M.S. Menon, J.
1. The 3rd plaintiff (additional) in O. S No. 112 of 1095 of the District Court of Kottayarn is the appellant before us. In execution of the decree in the suit the appellant applied for delivery of one acre of property in survey plot No. 201/1 of the Kanjirappally North Pakuthy together with the building thereon. The contentions of the respondent (102nd defendant) as summarised by the court below are:
'That the 35th defendant, his father, had no rights over the property even on the date of the suit, that the 35th defendant has gifted this property under Ext. I to himself and his mother on 3--6--1095, long before the suit, that the mother Jn turn gifted her rights over the property to him under Ext. II in 1101, that ever since that date, he is in possession of the property in his own independent title, that neither he nor his mother' was a party to this decree, that the decree is not binding on him and his property and that there, fore the plaintiff is not entitled to get possession of the property'.
2. The only question, as can be seen from the summary of contentions extracted above, that arises for consideration is whether the gift deeds Ext.
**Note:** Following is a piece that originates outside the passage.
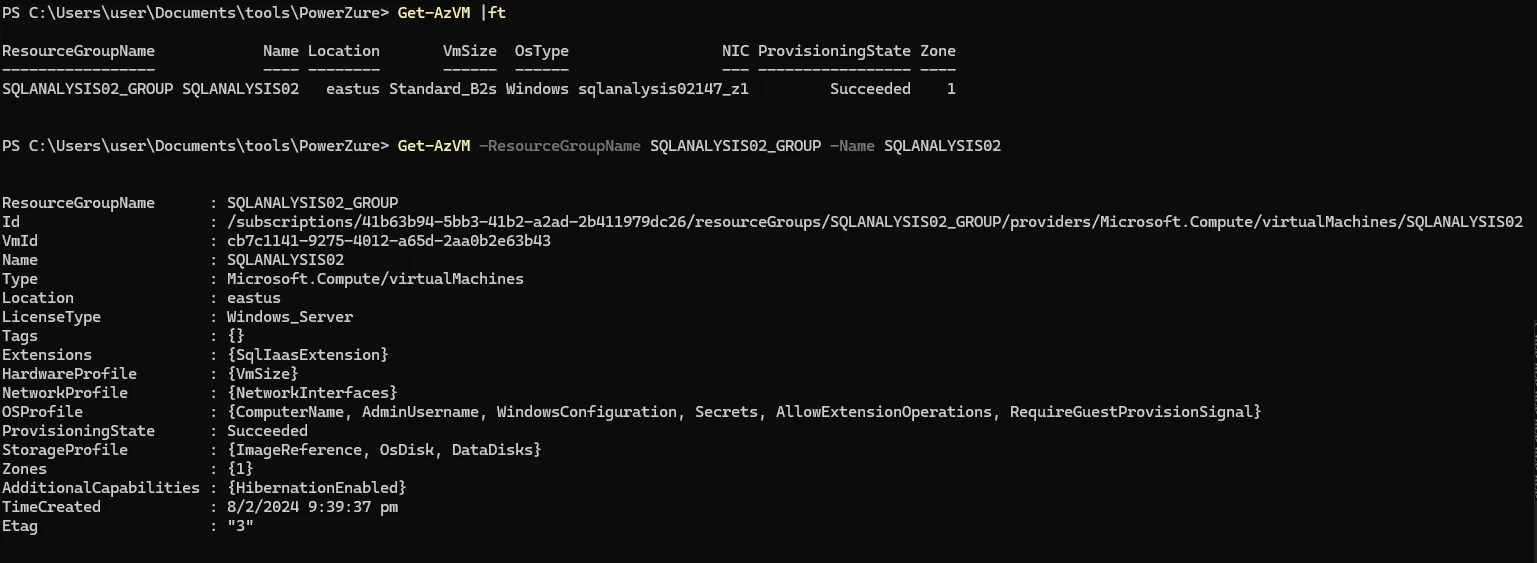Click the ProvisioningState table column header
I is affected by the rule of lis pendens. Ext. I is dated 3--6--1095. The suit was originally filed in the Kanjirappally Munsiff's Court on 10--10--1092 and if 10--10--1092 is the material date there can be no doubt that Ext. I has to be treated as affected by the said rule.
3. The plaint, however, was returned for want of pecuniary jurisdiction for presentation to the proper court and was filed in the District Court of Kottayam only on 29--11--1095. If 29--11--1095 is the material date then it is equally clear that Ext. I is not affected by the rule and that the conclusion of the lower court to that effect has to be sustained.
4. Section 52 of the Transfer of Property Act, 1882. reads as follows:
'During the active prosecution in any Court having authority in British India or established beyond the limits of British India by the Governor-General in Council, of a contentious suit or proceeding in which any right to immovable property is directly and specifically in question, the property cannot be transferred or otherwise dealt with by any party to the suit or proceeding so as to affect the rights of any other party thereto under any decree or order which may be made therein, except under the authority of the Court and on such terms as it may impose.'
The section was amended by Act 20 of 1929 by substituting the word 'pendency' for the words 'active prosecution' and the words 'any suit or proceeding which is not collusive' for the words 'a contentious suit or proceeding' and by the addition of an Explanation which fixes the time during which a suit is deemed to be pending for the purposes of the section. The section as amended reads as follows:
'During the pendency in any Court having authority within the limits of India excluding the State of Jammu and Kashmir or established beyond such limits by the Central Government ..........of any suit or proceeding which is not collusive and in which any right to immovable property is directly and specifically in question, the property cannot be transferred or otherwise dealt with by any party to the suit or proceeding so as to affect the rights of any other party thereto under any decree or order which may be made therein, except under the authority of the Court and on such terms as it may impose.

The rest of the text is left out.